── Fragmento del texto ──

De un momento a otro Noel, un reportero con mucha experiencia en la zona y que trabaja para el periódico local Debate, nos alerta de que es momento de irnos o, mejor dicho, nos ordena que nos vayamos.

Busco a César, mi compañero fotógrafo, la luz de los faros de una camioneta me ayudan a distinguirlo; tenemos que aprovechar que Noel nos puede sacar de ahí y regresar a Los Mochis. Noel conduce su camioneta a toda velocidad, la zona no es segura y hay que salir de ahí lo más pronto posible.

A lo lejos, veo la escena. En el centro, Mirna Nerida levanta la foto de su hijo, como si sepultarlo fuera un logro. Ella había empezado sola, buscando cuerpos, y esa búsqueda la llevó frente al presidente, Enrique Peña Nieto. Le habló de la realidad del país que gobernaba, y luego se levantó y siguió buscando. Al principio, lo buscaba vivo. Después, donde fuera: barrancos, ríos, terrenos baldíos, hectáreas interminables de tierra. No estaba sola. Otras madres empezaron a unirse, buscando también.

───

→ **Lista de tareas**:
1/ Indica si cada afirmación coincide con el relato sobre la búsqueda de Mirna Nerida. Responde sí o no y cita las palabras del relato que lo deciden: (a) Noel trabaja para el periódico local Debate. (b) César trabaja como fotógrafo. (c) Mirna Nerida empezó a buscar junto con otras madres.
2/ Sigue escribiendo el relato sobre la búsqueda de Mirna Nerida a partir de su última oración.

── Datos proporcionados ──

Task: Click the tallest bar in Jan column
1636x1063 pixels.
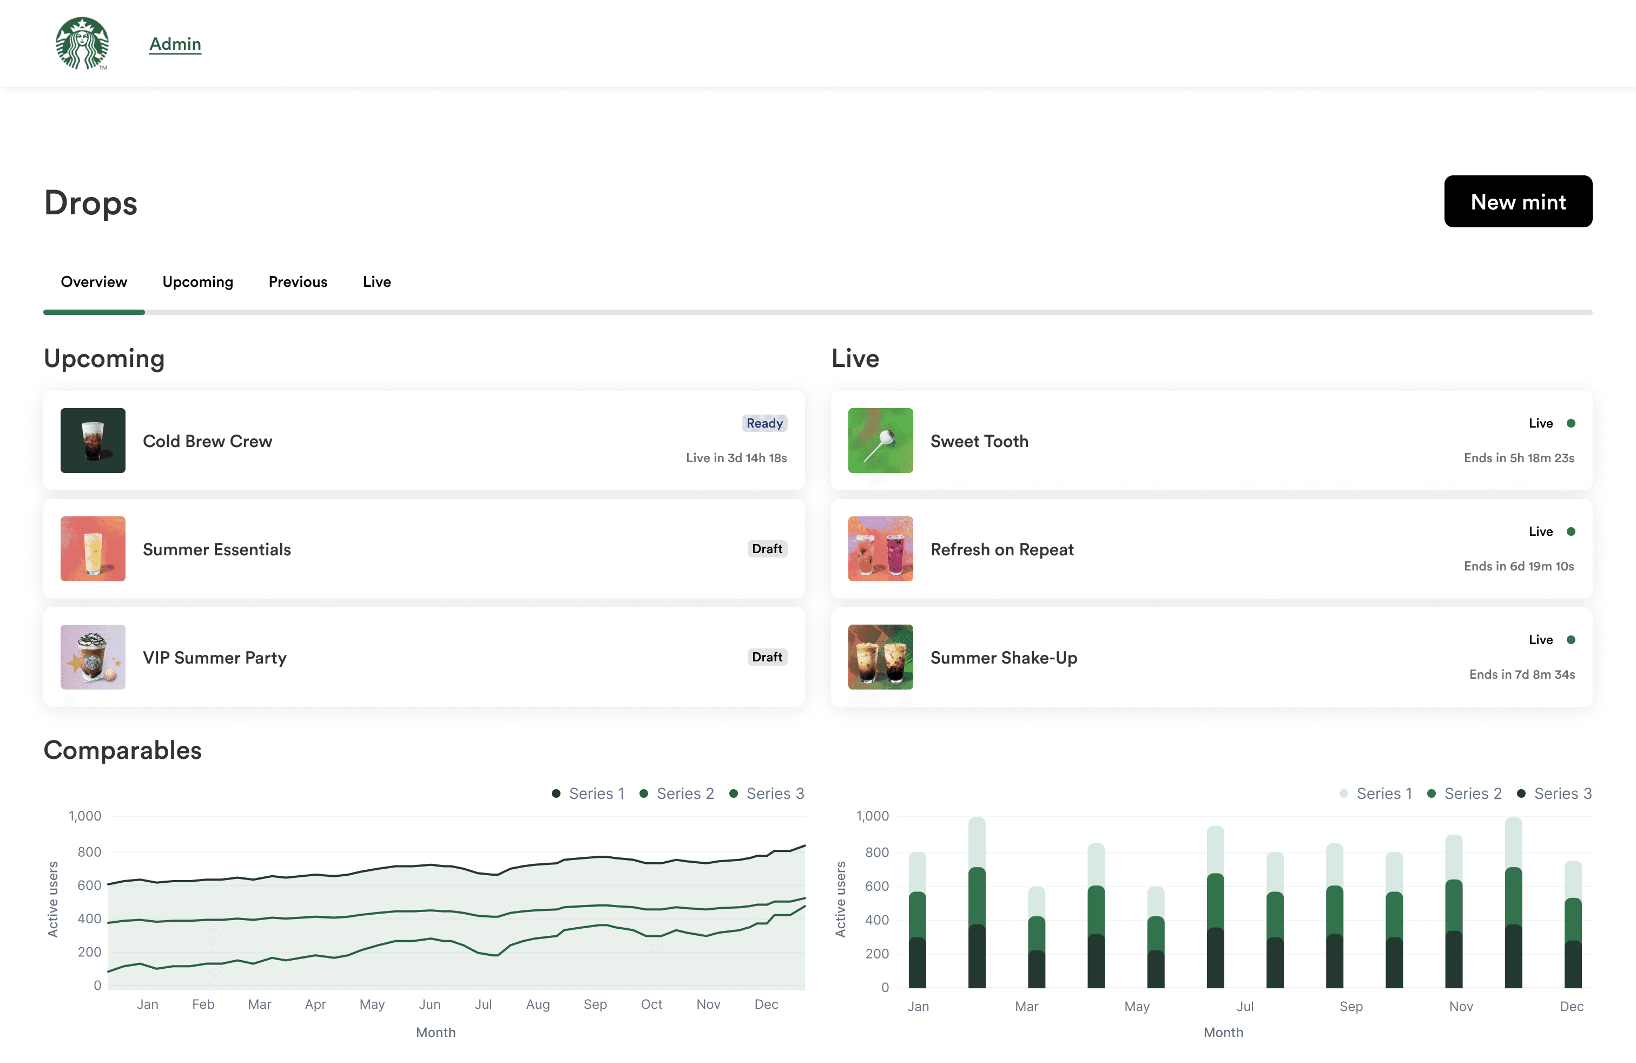Action: pos(917,872)
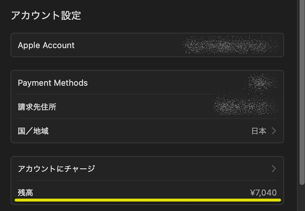Select the 国／地域 row label
This screenshot has height=211, width=305.
33,131
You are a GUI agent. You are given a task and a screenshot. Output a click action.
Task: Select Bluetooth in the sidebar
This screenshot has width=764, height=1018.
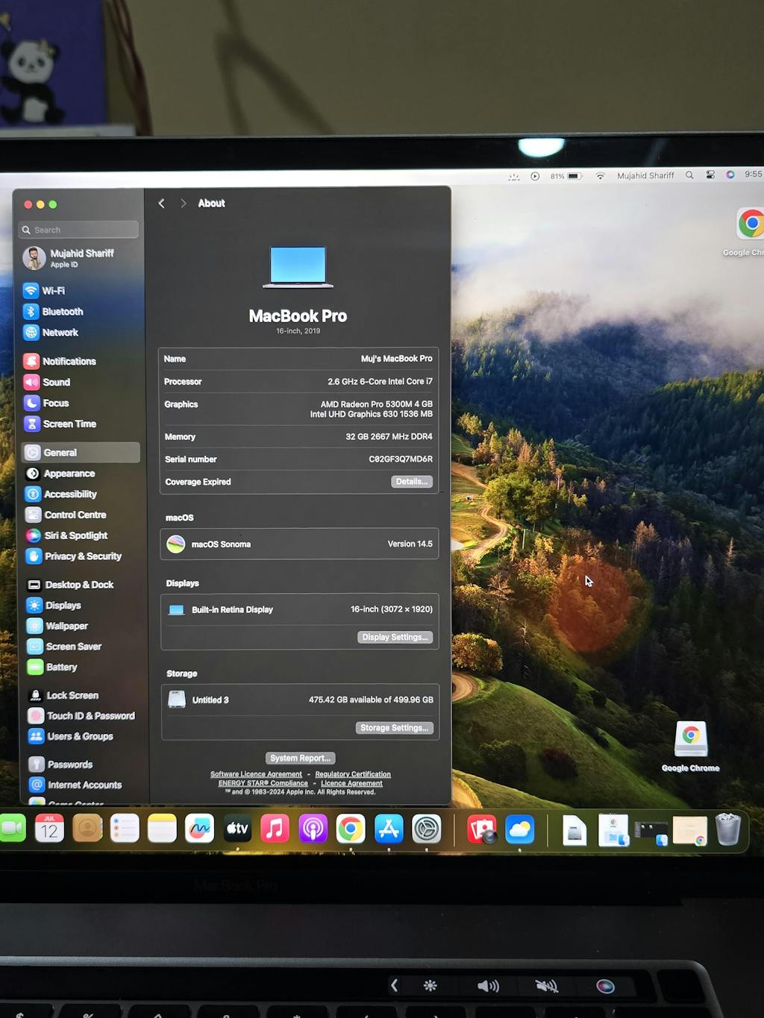click(x=62, y=312)
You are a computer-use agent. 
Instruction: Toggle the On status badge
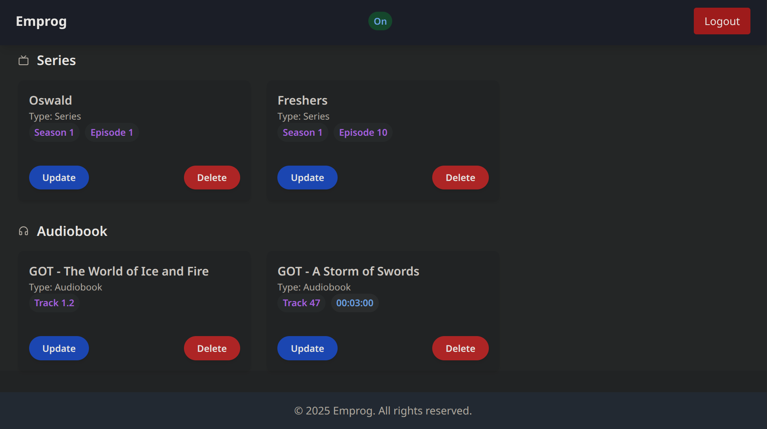click(380, 21)
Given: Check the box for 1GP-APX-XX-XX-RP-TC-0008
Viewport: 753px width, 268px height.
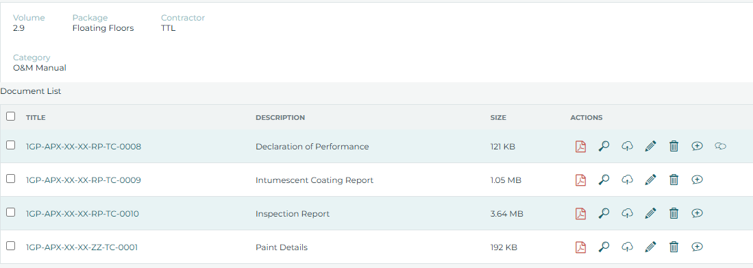Looking at the screenshot, I should tap(10, 145).
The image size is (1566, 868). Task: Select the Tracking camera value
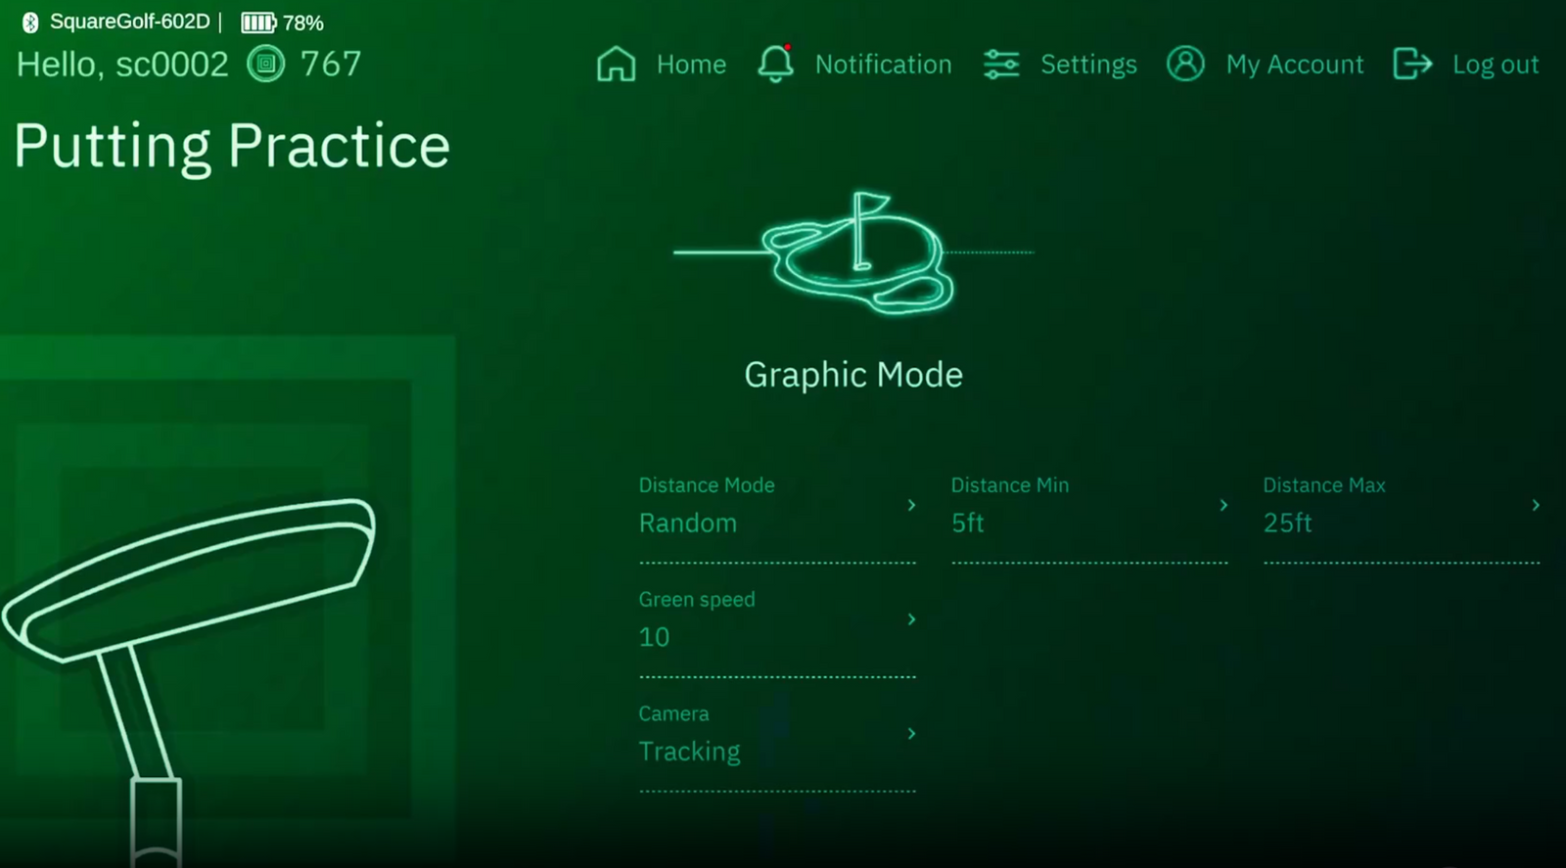coord(689,752)
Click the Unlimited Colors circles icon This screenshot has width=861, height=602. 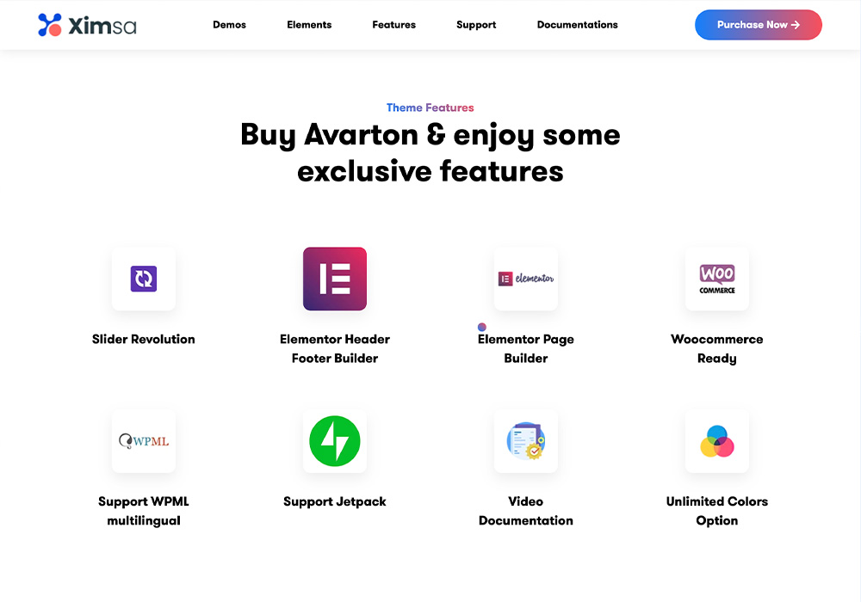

───

→ **Respuestas esperadas**:
1/
(a) Sí: «trabaja para el periódico local Debate».
(b) Sí: «César, mi compañero fotógrafo».
(c) No: «Ella había empezado sola, buscando cuerpos».

2/
A todas ellas, el periodista Javier Valdez las bautizó como Las Rastreadoras de El Fuerte.

Mirna Nereida sostiene la foto de su hijo durante su funeral. Mirna es una madre que durante tres años buscó a su hijo Roberto, hasta que lo encontró en una pequeña tumba en una montaña en el estado de Sinaloa. Mirna formó el grupo conocido como Las Rastreadoras del Fuerte, ya que ese era el pueblo donde su hijo desapareció y fue visto por última vez. Finalmente, Mirna logró recuperar el cuerpo de Roberto y realizar un funeral religioso, como lo dictan las costumbres del lugar y sus creencias. Fotografía de Héctor Guerrero.

Treinta años antes…

El bombero despega el pie de un hombre del pedal del acelerador. La carne calcinada se vuelve chiclosa y tiene que utilizar una espátula para raspar lo que queda de la extremidad embarrada en los pedales de la camioneta de redilas a la que le pusieron una pequeña bomba para matar al conductor.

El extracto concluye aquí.